Give the lines below again exactly, starting with the line that holds "The width and height of the screenshot is (868, 385)." and going on through the line that holds "You are a computer-use agent. The width".
====== Input for this task
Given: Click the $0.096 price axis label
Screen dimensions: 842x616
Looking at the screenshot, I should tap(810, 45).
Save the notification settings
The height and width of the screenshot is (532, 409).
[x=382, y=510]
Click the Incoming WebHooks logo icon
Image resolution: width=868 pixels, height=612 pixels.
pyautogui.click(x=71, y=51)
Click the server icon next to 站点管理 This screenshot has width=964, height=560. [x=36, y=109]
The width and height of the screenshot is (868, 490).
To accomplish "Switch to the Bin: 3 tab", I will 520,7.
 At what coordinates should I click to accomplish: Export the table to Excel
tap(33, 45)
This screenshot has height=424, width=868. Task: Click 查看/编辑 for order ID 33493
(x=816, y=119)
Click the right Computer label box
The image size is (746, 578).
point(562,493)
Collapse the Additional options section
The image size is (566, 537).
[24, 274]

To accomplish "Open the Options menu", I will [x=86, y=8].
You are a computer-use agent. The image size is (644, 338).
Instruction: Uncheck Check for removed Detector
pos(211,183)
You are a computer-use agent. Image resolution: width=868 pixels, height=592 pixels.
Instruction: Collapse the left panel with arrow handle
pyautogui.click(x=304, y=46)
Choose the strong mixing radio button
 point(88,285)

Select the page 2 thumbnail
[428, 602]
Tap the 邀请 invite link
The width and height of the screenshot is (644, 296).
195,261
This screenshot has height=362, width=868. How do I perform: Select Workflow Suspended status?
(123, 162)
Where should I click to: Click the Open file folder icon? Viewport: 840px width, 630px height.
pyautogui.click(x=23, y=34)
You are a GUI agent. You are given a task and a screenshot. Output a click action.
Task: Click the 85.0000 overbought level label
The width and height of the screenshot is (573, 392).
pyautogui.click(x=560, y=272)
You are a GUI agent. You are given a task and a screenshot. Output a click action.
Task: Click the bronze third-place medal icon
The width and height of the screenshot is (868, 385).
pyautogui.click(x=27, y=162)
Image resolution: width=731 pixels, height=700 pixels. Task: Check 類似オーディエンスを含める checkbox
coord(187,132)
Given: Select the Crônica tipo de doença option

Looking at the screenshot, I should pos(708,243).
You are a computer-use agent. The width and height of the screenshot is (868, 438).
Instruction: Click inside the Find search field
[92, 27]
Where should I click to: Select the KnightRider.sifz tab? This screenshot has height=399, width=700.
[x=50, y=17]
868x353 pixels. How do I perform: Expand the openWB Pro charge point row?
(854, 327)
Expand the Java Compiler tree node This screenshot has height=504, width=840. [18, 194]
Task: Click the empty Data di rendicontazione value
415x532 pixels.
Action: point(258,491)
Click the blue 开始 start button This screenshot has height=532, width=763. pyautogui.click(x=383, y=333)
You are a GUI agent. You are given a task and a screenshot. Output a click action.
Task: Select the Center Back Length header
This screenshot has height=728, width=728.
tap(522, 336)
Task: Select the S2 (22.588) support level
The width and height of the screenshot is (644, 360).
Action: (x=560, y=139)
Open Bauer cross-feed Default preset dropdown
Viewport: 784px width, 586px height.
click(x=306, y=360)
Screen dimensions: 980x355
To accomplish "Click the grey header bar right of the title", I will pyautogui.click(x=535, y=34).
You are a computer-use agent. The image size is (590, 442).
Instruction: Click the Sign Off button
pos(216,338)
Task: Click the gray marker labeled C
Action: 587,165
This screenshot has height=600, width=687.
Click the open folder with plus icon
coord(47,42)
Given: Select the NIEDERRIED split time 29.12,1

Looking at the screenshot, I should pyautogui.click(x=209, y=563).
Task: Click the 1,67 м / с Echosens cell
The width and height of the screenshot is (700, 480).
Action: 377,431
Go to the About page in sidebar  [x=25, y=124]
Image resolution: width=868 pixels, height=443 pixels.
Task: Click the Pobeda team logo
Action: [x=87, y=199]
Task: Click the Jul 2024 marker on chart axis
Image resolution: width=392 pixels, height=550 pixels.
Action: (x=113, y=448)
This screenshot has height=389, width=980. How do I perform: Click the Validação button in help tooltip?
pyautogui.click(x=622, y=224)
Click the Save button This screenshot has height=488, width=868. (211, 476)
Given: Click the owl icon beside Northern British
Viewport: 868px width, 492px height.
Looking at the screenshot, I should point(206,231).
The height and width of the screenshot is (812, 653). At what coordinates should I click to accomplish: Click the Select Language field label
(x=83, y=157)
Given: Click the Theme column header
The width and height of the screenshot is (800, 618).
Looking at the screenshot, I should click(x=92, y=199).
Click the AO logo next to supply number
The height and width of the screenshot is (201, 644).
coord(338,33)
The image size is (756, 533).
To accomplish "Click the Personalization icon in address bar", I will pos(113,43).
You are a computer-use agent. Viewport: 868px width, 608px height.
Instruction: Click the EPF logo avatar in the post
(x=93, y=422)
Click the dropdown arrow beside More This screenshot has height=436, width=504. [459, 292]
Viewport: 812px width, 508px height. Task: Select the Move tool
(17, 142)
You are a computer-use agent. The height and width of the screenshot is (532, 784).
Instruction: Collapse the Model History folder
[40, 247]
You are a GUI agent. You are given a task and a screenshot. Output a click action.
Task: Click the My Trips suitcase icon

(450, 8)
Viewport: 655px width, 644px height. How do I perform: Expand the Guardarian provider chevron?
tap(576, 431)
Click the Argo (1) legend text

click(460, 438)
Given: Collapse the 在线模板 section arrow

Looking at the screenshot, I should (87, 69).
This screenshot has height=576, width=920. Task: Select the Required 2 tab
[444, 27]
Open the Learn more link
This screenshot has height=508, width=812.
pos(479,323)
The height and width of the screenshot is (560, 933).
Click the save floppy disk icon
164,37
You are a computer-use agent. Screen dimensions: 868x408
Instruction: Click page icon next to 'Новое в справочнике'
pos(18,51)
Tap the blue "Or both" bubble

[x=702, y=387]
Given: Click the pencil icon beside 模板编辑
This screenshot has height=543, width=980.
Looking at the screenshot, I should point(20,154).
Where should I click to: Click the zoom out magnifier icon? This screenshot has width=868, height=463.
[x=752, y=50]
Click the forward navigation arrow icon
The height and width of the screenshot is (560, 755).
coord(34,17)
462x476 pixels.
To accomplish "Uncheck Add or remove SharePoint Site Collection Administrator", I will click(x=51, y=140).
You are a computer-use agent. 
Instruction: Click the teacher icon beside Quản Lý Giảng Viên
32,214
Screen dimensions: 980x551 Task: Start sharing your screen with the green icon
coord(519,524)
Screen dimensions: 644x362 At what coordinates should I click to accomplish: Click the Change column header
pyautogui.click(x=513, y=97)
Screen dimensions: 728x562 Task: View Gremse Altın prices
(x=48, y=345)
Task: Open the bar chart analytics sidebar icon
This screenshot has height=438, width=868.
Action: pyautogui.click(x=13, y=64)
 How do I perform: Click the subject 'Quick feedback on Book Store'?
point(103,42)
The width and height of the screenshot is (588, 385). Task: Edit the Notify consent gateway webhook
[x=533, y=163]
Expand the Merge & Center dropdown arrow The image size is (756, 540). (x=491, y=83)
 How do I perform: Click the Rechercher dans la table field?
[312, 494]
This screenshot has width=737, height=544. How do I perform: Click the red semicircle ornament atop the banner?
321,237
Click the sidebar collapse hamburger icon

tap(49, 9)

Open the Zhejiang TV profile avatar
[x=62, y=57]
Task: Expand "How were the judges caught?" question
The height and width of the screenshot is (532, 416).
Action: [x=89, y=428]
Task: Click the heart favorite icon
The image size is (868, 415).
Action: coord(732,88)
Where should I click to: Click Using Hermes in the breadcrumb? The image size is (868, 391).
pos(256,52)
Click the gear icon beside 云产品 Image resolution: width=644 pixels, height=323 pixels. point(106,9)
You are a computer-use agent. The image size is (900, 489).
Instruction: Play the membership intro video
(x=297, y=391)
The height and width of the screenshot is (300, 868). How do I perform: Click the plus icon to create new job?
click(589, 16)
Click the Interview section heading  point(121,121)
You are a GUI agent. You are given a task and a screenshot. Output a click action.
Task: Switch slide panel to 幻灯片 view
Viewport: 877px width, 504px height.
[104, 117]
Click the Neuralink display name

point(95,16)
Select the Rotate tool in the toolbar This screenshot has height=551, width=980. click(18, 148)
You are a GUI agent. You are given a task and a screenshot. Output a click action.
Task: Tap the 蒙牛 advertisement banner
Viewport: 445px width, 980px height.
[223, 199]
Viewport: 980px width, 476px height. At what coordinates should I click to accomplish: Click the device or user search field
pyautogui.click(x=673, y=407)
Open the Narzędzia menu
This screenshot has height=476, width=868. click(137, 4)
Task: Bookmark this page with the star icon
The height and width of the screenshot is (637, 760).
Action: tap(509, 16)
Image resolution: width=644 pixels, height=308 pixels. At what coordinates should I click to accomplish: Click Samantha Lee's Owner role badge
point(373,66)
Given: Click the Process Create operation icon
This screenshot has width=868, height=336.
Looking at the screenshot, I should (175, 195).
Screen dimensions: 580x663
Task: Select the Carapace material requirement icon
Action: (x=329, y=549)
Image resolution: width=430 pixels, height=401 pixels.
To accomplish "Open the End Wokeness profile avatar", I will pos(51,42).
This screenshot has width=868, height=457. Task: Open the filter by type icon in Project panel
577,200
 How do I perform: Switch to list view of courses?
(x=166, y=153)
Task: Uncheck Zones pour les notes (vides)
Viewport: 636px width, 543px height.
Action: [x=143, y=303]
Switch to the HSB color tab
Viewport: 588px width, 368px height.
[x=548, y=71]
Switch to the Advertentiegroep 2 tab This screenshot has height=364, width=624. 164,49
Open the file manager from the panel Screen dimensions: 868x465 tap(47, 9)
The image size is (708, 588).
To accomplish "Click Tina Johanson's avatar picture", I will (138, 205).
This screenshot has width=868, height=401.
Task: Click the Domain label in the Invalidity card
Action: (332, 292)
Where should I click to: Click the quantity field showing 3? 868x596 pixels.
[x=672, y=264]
============
Reply:
The width and height of the screenshot is (868, 385).
pyautogui.click(x=27, y=162)
Image resolution: width=731 pixels, height=700 pixels. Task: Check 類似オーディエンスを含める checkbox
coord(187,132)
Given: Select the Crônica tipo de doença option

Looking at the screenshot, I should pos(708,243).
You are a computer-use agent. The width and height of the screenshot is (868, 438).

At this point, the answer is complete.